To do -
Only lines containing "computer" belong in the answer, each copied from the entries below.

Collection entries
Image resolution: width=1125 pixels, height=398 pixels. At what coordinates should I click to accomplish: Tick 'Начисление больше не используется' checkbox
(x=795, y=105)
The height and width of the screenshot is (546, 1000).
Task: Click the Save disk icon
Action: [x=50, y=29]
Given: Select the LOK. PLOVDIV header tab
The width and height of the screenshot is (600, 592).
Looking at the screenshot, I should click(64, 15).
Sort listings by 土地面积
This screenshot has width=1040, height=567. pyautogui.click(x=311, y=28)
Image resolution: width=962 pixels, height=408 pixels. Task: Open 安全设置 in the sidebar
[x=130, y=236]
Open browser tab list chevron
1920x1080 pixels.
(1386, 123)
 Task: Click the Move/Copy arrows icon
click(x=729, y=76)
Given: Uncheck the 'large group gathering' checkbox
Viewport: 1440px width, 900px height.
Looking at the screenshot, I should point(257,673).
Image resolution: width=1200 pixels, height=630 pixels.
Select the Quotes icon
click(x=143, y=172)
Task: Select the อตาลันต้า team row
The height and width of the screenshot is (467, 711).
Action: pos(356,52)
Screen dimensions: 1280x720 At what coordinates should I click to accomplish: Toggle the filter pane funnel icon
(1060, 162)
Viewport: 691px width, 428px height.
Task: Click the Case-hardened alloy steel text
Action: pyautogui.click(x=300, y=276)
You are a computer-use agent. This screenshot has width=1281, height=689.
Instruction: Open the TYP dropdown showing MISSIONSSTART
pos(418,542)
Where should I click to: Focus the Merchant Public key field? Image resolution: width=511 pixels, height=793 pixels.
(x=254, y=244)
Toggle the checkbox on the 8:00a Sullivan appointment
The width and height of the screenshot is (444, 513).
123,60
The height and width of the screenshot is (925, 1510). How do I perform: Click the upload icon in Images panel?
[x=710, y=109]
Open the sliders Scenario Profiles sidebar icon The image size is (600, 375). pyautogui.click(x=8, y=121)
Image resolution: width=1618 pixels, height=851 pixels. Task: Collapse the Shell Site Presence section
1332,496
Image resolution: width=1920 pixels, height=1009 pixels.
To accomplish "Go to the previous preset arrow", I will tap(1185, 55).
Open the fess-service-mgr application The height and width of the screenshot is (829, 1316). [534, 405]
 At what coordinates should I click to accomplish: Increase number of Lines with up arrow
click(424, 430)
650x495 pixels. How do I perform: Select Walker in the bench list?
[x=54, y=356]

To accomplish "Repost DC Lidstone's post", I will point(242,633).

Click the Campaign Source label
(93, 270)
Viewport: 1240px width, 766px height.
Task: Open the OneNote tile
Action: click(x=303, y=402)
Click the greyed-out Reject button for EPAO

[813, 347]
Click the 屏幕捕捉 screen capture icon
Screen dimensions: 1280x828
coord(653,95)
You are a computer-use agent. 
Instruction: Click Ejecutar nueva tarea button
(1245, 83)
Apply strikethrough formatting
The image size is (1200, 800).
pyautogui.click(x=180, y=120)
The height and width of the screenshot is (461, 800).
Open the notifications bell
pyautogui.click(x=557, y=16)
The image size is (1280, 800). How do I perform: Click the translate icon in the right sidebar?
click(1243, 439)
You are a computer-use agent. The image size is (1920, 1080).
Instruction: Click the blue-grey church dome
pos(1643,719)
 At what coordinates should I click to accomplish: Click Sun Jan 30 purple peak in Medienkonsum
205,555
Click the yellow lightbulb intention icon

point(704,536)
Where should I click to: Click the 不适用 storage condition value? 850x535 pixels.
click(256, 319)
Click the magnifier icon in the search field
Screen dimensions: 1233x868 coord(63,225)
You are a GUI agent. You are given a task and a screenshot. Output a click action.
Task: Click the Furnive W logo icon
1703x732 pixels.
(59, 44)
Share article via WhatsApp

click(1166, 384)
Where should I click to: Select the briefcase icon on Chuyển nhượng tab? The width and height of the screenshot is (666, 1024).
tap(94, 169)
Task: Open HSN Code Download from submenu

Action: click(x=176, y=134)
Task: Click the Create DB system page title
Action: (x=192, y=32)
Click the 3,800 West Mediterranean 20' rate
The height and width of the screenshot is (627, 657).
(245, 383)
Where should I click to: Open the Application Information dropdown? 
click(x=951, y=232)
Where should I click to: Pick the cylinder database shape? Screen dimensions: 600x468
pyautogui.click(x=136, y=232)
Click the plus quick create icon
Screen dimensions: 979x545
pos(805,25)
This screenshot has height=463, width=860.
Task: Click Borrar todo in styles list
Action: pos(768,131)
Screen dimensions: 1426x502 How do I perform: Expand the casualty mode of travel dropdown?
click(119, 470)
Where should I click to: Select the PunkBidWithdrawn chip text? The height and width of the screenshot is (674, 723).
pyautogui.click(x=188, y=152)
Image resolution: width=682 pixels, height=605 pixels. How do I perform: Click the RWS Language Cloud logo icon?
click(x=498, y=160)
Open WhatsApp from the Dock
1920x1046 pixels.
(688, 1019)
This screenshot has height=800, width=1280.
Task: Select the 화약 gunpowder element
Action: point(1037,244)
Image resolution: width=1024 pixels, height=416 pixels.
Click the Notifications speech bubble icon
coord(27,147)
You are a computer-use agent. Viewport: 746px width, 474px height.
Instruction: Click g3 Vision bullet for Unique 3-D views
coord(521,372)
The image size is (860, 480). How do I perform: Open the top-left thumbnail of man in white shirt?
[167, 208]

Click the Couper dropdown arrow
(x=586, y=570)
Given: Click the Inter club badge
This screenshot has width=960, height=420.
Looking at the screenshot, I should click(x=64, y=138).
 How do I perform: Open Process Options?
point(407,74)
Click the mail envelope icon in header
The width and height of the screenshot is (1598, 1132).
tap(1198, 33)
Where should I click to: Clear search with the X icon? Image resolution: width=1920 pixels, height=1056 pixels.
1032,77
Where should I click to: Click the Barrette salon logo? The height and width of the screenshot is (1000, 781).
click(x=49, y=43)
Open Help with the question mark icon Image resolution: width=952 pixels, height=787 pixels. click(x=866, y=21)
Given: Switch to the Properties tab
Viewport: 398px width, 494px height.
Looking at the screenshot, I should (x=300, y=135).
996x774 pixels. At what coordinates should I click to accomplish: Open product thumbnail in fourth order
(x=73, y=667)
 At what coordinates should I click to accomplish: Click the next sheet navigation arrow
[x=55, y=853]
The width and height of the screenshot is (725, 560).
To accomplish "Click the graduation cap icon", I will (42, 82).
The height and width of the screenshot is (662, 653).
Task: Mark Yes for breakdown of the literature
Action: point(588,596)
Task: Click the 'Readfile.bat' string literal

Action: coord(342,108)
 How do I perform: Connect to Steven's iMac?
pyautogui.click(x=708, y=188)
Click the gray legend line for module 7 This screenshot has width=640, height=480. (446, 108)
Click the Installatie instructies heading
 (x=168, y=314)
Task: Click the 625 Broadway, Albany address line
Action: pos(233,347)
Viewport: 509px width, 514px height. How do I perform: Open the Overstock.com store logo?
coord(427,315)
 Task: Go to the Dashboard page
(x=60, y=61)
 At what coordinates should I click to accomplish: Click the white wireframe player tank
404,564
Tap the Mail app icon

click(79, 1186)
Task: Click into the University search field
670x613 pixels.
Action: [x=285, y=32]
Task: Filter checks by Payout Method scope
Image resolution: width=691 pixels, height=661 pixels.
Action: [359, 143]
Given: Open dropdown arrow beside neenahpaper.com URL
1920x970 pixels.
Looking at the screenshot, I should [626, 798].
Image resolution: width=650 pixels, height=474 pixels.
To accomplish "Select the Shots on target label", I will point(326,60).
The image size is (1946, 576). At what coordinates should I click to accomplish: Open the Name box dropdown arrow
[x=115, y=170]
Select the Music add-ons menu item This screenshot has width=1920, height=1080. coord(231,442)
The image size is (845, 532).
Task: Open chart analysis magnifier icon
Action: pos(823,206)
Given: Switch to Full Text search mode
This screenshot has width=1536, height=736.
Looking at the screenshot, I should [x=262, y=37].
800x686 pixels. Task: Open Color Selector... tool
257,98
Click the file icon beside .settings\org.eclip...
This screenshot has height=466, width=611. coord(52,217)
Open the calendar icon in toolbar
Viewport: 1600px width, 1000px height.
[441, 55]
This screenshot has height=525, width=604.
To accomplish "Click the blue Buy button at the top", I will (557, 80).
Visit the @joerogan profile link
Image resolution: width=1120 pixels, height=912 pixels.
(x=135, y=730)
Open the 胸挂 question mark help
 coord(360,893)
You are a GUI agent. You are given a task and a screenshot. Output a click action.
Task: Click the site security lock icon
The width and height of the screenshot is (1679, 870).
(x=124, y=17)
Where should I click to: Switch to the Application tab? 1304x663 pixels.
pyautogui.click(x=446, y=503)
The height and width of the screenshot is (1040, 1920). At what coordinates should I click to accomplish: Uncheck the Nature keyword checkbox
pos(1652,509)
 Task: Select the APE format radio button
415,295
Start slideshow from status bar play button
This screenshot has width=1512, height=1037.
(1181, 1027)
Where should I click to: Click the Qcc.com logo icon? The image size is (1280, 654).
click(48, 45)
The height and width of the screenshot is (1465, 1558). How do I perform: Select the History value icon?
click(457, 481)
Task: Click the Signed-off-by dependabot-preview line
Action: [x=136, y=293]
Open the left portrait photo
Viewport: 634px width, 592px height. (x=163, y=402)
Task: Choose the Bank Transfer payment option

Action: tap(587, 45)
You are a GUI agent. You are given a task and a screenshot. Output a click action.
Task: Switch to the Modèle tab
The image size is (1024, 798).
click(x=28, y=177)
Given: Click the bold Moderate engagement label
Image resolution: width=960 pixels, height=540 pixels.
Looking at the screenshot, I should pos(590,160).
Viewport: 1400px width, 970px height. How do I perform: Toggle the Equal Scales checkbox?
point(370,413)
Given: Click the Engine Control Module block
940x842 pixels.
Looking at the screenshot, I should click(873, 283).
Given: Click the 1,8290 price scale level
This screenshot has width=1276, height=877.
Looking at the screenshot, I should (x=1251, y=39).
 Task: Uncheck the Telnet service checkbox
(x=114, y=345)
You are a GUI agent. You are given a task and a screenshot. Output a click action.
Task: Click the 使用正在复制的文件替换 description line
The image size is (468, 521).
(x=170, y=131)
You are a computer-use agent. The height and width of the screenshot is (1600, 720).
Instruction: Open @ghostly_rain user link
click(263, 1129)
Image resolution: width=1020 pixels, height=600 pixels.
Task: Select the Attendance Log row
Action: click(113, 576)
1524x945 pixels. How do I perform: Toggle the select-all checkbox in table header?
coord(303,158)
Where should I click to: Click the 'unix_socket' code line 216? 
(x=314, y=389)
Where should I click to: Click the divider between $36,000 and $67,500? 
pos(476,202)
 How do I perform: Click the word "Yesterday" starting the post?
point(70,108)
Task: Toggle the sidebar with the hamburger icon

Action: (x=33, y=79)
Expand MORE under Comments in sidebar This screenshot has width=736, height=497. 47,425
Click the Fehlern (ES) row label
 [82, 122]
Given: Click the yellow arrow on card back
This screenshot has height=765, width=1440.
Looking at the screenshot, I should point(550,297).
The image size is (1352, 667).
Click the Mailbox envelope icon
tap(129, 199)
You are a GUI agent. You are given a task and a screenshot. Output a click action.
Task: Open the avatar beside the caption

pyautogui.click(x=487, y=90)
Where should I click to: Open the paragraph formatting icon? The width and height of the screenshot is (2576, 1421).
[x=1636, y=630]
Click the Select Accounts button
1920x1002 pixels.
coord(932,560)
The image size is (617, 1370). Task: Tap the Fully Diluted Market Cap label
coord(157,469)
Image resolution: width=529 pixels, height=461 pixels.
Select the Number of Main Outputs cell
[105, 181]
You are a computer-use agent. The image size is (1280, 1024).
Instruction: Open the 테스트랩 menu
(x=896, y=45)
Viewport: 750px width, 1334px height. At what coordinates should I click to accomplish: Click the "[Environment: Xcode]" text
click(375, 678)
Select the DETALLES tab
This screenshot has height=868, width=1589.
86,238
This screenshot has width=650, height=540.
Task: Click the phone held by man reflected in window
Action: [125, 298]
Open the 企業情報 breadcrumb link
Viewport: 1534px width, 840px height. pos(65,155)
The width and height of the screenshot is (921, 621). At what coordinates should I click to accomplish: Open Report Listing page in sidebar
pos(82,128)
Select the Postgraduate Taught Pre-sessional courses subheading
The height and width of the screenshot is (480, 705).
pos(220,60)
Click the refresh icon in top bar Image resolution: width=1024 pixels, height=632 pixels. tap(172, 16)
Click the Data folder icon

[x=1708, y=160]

Answer space -
You are a computer-use agent. This screenshot has width=1281, height=689.
You are a computer-use agent. 
You are a computer-use agent. The image size is (1920, 1080).
You are a computer-use agent. Viewport: 746px width, 474px height.
You are a computer-use agent. The height and width of the screenshot is (1600, 720).
You are a computer-use agent. The image size is (1280, 1024).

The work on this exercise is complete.